**问题**
将下方列表中的全部文字行整理为编号列表，略去空行；答复中不得包含图片。

------------------------

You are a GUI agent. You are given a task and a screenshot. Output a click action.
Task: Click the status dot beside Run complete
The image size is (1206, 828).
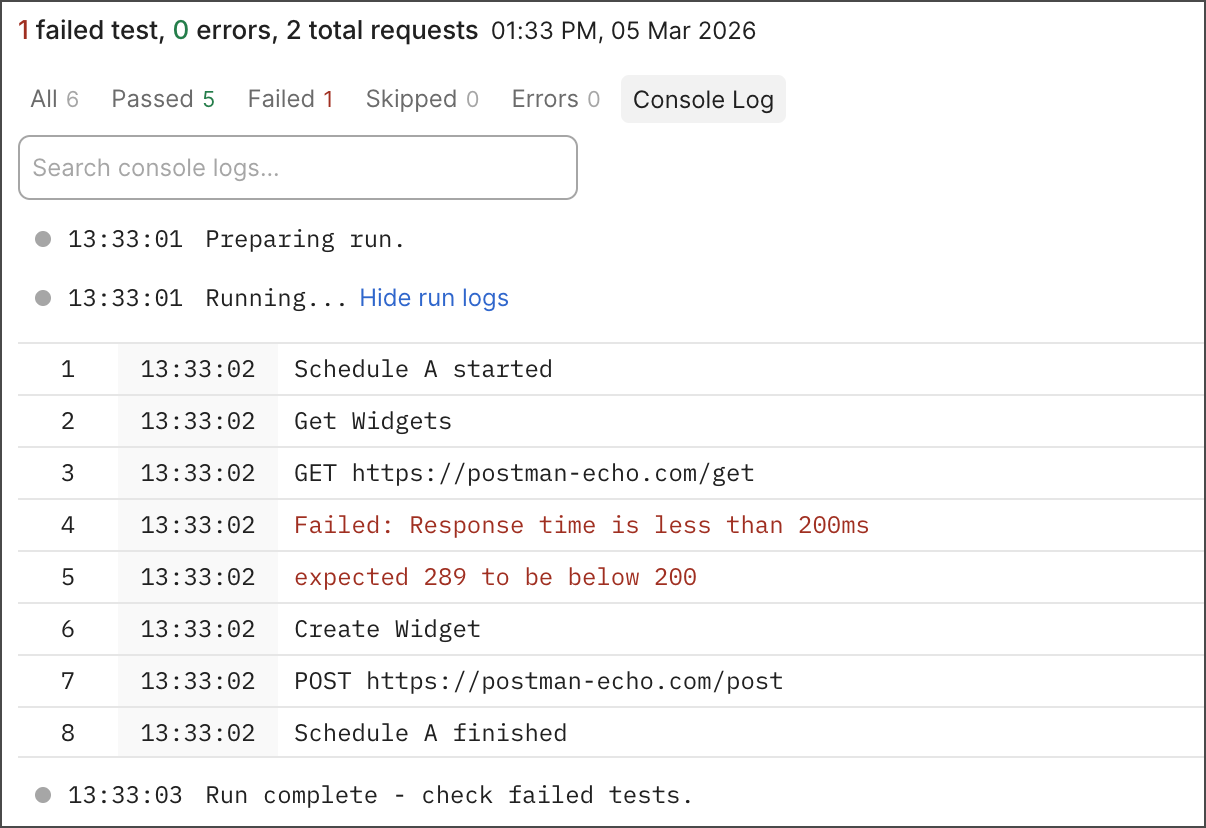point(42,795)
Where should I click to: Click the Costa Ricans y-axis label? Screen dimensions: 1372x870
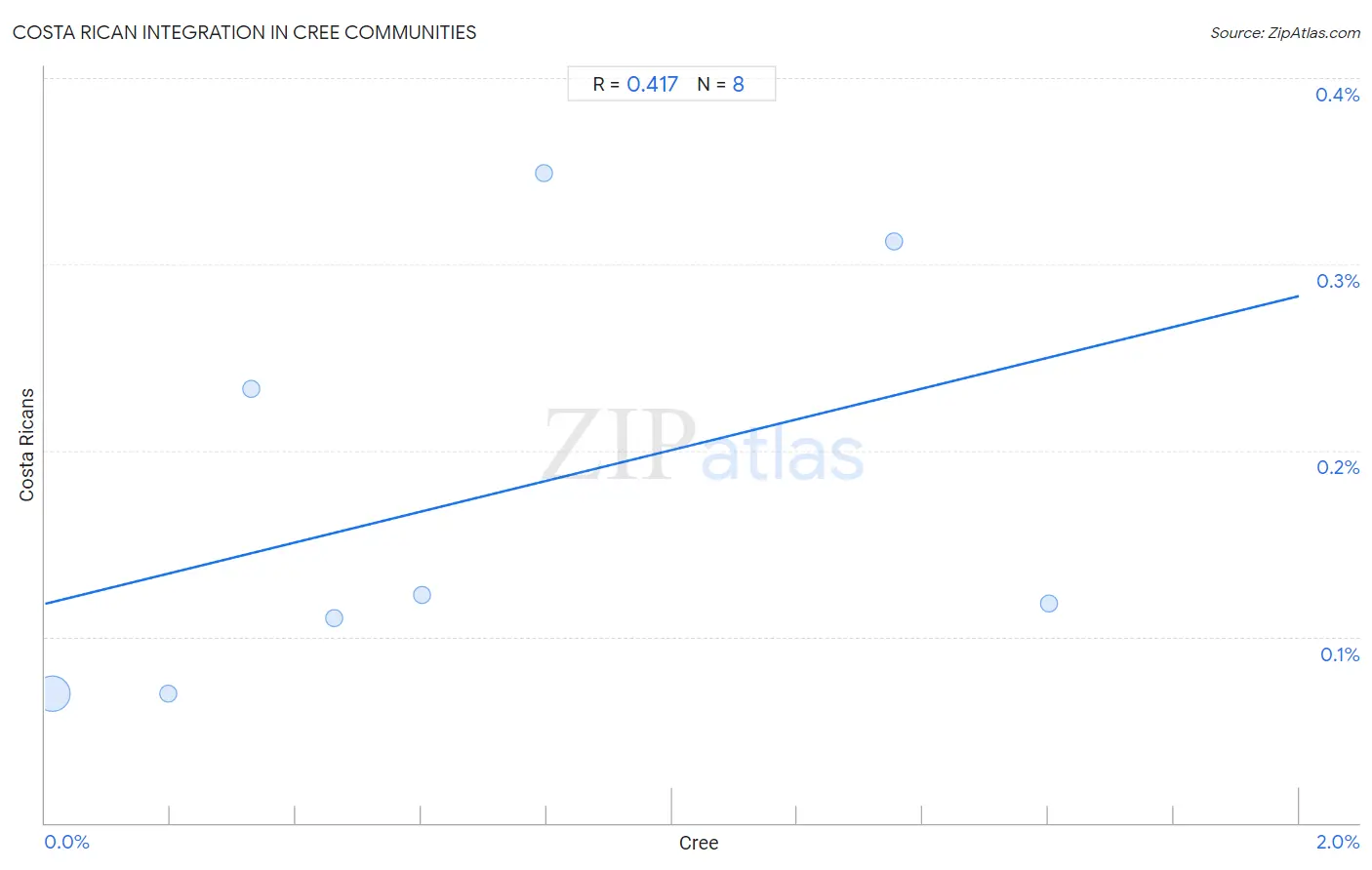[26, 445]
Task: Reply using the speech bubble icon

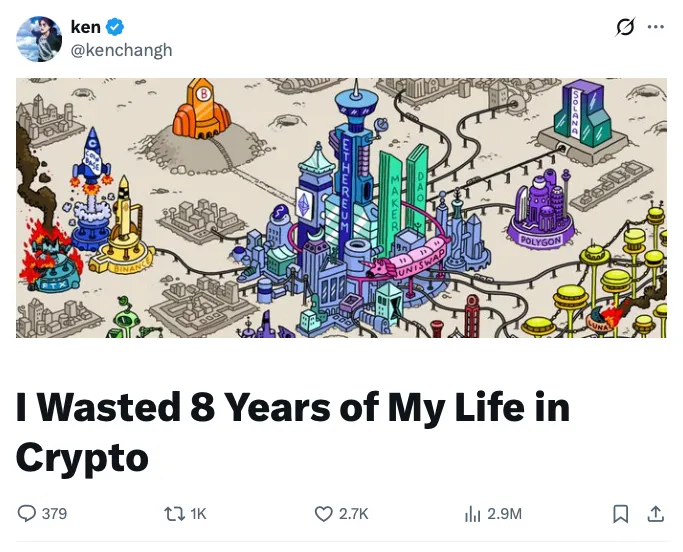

------------------------

**答复**
1. You are a GUI agent. You are given a task and a screenshot. Output a click action.
2. Task: Click the status dot beside Run complete
3. The image size is (1206, 828).
4. point(42,795)
5. Where should I click to: Click the Costa Ricans y-axis label? Screen dimensions: 1372x870
6. [26, 445]
7. Task: Reply using the speech bubble icon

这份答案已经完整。